“Türk tipi başkanlık” serüvenine giden rejim, sadece muhalefet açısından değil, politik ve sosyal bilimler açısından da farklı adlandırmalarla anlaşılmaya çalışılıyor.
Otoriter rejim, tek adam diktatörlüğü, açık faşist diktatörlüğe geçiş, totaliterleşme, bonapartist evre – tüm bu kavramlar siyasi süreci tanımlamaya ve muhtemel yönelimlerini irdelemeye çalışıyor. Türkiye’de diktatörlük dönemecinde belki de son seçimin yaşandığı bugünkü süreç ise çoktan bilimsel-teorik bir sorun olmaktan çıktı. Yaşamsal ve deyim yerindeyse ölümcül bir mesele ve traihsel kesitle karşı karşıyayız.

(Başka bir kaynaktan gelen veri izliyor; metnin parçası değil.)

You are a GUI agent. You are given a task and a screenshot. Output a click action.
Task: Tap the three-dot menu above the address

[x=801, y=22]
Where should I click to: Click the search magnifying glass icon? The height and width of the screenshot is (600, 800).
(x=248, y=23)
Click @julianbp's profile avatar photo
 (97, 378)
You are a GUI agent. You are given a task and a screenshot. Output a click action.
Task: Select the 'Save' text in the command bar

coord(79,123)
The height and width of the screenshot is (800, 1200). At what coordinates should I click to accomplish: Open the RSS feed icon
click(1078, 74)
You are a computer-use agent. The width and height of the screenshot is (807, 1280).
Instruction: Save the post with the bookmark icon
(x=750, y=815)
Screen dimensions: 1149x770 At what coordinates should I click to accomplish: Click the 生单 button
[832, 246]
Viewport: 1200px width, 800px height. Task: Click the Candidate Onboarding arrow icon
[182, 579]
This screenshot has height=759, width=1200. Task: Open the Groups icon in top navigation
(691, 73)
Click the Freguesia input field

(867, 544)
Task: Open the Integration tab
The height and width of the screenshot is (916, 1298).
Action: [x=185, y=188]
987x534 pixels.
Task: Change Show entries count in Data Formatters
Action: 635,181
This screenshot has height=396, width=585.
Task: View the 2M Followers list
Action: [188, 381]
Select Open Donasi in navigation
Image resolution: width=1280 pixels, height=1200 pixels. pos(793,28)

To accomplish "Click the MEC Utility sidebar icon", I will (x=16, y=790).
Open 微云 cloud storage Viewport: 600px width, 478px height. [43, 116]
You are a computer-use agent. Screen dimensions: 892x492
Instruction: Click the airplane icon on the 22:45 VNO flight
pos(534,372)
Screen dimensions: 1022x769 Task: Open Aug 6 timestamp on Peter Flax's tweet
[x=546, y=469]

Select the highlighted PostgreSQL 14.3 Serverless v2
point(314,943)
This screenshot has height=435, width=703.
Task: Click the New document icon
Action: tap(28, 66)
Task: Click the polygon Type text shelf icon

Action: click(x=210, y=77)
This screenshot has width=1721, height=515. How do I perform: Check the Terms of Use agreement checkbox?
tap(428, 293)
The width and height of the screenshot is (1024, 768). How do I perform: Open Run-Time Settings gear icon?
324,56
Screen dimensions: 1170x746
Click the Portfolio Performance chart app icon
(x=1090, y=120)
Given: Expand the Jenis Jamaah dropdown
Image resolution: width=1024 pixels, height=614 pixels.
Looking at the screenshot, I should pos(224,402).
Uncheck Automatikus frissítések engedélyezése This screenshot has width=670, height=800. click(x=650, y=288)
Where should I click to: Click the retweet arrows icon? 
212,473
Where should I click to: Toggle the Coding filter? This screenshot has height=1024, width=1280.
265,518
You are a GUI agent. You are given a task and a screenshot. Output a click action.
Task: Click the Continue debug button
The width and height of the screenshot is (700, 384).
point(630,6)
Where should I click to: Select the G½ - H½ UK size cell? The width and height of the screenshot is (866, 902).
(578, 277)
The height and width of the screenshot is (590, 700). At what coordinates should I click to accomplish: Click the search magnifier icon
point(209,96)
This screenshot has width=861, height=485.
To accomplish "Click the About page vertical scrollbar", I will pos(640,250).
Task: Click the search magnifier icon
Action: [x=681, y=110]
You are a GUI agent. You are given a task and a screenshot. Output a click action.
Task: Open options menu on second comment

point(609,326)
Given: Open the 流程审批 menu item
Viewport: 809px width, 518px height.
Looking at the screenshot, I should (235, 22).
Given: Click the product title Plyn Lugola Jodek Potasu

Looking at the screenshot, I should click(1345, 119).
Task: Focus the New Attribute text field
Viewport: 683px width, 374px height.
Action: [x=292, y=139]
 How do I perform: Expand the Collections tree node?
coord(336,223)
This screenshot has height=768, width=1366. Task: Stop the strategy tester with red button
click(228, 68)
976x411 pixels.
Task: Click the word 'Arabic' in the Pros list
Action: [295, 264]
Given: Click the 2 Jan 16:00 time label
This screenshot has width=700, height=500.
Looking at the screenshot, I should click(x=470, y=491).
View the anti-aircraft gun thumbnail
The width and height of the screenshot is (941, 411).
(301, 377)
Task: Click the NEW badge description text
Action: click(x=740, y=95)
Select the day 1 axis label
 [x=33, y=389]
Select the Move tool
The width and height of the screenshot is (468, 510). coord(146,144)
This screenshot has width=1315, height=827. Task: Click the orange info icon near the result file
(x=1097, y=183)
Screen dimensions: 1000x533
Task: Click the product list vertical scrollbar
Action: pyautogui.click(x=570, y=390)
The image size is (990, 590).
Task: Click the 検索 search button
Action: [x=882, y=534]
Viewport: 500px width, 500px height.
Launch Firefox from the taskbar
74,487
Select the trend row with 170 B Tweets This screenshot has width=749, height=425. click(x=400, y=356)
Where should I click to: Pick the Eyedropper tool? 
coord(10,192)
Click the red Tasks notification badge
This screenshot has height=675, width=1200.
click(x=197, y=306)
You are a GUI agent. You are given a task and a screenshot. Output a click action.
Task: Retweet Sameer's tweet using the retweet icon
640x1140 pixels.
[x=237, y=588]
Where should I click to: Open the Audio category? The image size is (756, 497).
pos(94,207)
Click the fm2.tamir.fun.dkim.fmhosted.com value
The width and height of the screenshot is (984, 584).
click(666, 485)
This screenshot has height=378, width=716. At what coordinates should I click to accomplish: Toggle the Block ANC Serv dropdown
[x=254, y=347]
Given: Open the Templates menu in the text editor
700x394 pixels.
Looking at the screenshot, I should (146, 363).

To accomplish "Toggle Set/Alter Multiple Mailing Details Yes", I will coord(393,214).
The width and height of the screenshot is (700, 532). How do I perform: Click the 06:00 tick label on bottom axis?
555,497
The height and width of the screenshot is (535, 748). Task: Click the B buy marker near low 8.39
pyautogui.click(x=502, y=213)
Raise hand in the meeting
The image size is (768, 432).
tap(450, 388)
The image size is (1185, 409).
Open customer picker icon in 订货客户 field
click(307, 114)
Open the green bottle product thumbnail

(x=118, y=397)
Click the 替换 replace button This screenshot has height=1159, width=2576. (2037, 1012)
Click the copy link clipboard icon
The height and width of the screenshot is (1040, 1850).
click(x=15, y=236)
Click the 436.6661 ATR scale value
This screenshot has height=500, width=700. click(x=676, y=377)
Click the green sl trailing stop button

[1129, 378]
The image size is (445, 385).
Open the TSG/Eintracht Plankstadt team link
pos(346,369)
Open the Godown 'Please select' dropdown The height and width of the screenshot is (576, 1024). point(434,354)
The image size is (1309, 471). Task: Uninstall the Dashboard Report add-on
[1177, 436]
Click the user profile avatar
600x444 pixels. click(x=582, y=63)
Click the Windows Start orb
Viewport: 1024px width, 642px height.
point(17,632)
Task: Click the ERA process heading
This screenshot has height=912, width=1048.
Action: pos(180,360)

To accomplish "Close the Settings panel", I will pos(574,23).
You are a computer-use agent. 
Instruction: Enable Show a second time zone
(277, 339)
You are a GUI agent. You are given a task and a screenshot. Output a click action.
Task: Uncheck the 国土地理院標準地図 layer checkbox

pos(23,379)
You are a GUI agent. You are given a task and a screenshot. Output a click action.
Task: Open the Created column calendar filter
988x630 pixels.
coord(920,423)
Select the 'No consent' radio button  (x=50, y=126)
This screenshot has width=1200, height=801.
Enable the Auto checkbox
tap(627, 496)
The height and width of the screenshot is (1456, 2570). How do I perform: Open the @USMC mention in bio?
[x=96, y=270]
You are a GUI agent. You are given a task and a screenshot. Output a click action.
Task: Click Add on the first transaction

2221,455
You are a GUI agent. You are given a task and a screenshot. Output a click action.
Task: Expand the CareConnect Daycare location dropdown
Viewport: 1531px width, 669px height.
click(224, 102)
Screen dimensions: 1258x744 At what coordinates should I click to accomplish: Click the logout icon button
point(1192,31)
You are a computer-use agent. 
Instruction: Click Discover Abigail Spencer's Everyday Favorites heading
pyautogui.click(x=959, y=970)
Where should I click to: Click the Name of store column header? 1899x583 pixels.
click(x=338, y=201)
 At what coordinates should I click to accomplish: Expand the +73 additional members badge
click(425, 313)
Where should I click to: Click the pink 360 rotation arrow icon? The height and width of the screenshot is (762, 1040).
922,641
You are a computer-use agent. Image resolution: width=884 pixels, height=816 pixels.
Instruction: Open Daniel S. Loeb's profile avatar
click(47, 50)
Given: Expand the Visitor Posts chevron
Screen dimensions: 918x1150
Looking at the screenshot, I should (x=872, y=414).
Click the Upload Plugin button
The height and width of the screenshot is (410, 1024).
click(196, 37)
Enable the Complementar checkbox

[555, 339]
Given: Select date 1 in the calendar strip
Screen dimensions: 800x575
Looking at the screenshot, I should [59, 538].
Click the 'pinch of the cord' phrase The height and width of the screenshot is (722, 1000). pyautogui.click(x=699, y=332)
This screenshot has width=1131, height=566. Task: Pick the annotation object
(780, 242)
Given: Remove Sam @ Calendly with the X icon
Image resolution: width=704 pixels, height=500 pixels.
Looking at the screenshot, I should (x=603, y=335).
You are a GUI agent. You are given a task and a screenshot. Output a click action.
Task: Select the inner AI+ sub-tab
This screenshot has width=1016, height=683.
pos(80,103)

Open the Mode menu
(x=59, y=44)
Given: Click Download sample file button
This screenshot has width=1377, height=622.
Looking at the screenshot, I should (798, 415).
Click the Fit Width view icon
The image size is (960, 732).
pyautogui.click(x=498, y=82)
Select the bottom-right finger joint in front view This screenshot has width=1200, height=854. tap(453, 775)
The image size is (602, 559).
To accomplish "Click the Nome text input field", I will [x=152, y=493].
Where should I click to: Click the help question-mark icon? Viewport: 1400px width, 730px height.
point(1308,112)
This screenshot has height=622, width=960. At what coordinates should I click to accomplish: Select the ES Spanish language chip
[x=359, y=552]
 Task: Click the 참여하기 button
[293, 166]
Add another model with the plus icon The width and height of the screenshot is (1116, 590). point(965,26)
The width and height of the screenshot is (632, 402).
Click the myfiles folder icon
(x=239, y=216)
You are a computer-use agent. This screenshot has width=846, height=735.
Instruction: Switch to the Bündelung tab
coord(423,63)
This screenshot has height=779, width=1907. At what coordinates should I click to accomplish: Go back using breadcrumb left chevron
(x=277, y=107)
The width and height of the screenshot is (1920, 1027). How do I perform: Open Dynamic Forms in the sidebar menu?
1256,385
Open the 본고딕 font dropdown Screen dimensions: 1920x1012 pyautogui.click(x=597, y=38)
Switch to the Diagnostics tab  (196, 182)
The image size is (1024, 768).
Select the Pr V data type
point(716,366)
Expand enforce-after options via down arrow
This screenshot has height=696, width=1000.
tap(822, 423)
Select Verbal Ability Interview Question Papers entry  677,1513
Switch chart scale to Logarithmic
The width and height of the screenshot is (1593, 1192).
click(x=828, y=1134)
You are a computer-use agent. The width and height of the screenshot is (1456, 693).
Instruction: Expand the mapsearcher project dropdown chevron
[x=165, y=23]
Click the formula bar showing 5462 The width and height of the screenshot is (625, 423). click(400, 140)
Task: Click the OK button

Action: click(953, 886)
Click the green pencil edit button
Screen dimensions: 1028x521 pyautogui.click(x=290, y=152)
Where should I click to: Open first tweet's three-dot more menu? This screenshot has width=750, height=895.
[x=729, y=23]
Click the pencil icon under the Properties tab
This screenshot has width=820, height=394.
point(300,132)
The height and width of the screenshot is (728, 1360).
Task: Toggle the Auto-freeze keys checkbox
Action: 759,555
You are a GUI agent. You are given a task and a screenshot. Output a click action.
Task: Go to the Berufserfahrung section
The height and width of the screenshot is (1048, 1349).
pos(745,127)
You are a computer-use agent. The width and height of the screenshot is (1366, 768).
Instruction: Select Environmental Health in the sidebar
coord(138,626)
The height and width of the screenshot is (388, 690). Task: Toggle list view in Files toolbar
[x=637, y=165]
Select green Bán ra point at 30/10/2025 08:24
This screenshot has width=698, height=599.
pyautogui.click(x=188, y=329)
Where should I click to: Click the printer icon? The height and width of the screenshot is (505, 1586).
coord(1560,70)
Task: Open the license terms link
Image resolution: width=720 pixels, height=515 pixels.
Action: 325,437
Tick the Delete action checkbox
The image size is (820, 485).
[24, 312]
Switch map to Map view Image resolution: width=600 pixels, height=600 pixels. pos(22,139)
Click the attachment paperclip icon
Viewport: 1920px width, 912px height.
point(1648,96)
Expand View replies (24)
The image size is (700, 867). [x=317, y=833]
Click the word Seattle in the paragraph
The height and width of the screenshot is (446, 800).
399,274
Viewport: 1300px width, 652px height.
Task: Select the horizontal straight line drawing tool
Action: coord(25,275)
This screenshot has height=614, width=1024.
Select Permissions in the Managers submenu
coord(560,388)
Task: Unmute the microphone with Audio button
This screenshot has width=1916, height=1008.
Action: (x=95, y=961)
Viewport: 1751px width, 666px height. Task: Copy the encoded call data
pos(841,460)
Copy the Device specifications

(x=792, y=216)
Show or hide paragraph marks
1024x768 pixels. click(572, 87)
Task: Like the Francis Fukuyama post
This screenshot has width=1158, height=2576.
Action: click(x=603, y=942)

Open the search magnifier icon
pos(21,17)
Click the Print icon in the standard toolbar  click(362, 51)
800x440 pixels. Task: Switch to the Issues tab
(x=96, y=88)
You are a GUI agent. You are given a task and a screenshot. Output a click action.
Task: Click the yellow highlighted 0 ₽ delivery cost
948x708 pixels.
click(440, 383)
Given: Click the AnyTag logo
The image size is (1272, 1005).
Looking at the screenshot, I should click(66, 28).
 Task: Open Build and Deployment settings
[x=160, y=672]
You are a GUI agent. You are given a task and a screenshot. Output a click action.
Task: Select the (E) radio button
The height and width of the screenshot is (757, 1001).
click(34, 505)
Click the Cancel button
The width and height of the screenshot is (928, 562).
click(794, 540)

Azgınlaşan toplumsal-siyasi mağduriyet sisteminin sonuçları muhalif muhatapları açısından her gün trajedi üretmese, belki bugün Türkiye tarihinin en trajikomik evresinden geçiyoruz.
Son seçim kampanyası süreci, rejimin tüm çıkmazlarını, geçmişi hortlatmaya çalışan yakarışlarını, geleceksizlikten başı dönmüş büyücülüğünü, gerçekleri altüst eden retoriğini, mimiklerine kadar gülünçleşen temsilcilerini, zoraki gülümseten uyduruk projelerini, gözlerini fethetmiş kötülüğünü, vicdanlarını tüketmiş yolsuzluğunu, erişilmez elitist kibir oyunlarını tüm çıplaklığıyla kara bir komedi olarak sahneledi.
Muhalefet cephesinde güçlü bir umut dalgası olarak yaşanan seçim kampanyası, iktidar açısından devlet zoruyla ayakta tutulan yamalı kostümün tüm kara mizahi örgülerinin döküldüğü bir sürece döndü.
Türkiye toplumu bugün (ve geçmişin kronik çelişkilerinin de devamı olarak) derinden bölünmüştür.
Mevcut iktidar, geçmiş fetişizmiyle, geleceksiz iç ve dış hamleleriyle, toplumun geniş kesimlerini düşmanlaştırma sorumsuzluğuyla toplumsal-siyasi bölünmeyi ve etik-sosyal çürümeyi derinleştiren bir işlev gördü.
Bu bölünme, başkanlık dayatması refrendumunda yarı yarıya kamplaşmada sadece su yüzüne çıktı, ama biliyoruz ki, o kamplaşma da kendi içerisinde çok parçalı.
Bugün yaşamsal bir seçim yaşanıyor.
Partisi dahil tüm devlete hükmeden saray sistemi, kelimenin tam manasıyla kum üzerine kurulu.
Şu an Türkiye içerde felçli. Eleştiri ve özgürlük tanımıyor, akıllı beyinleri ya cezaevlerini dolduruluyor, ya mental iç göç yaşıyor ya da yurtdışına kaçıyor. Uluslararası siyasette ve bölgede izole olmuş vaziyette.
Türkiye’yi de ilgilendiren politikalarda belirleyici rol oynamıyor, karar süreçlerine dayatarak katılıyor havası verilmiş kuklalık görevi üstleniyor. Ülke, ekonomik olarak yüksek devlet borçlanması, büyük işsizlik, enflasyon ve zamlar tarafından kemiriliyor.
Rejimin tüm kredisi ve geleceği tükendi. İktidarda geçen her günü, tüm Türkiye için günümüzde ve gelecekte katlanan külfet olarak yaşanacak.
Bugün son verilirse toplum demokratikleşme önündeki en önemli eşiği atlamış olacak.
Nefes alacak, özgürlük, emek ve demokrasi güçlerinin sesini yükseltebilmesinin de kanalları açılacak. Sıkça dillendirilen demokratikleşme sözünün denenme sürecine girilecek.
Seçim sözleri, sınıflı toplumlarda çoğu kez söz kalır. Güçlü ve örgütlü bir halk muhalefeti, siyasal süreci her alanda demokratikleşme doğrultusunda itmezse seçimlerde verilen sözler unutturulur.
Bugün, gelecek belirlenecek.
Gelecek, bugünkü seçim kararıyla mücadele tarzlarını seçecek.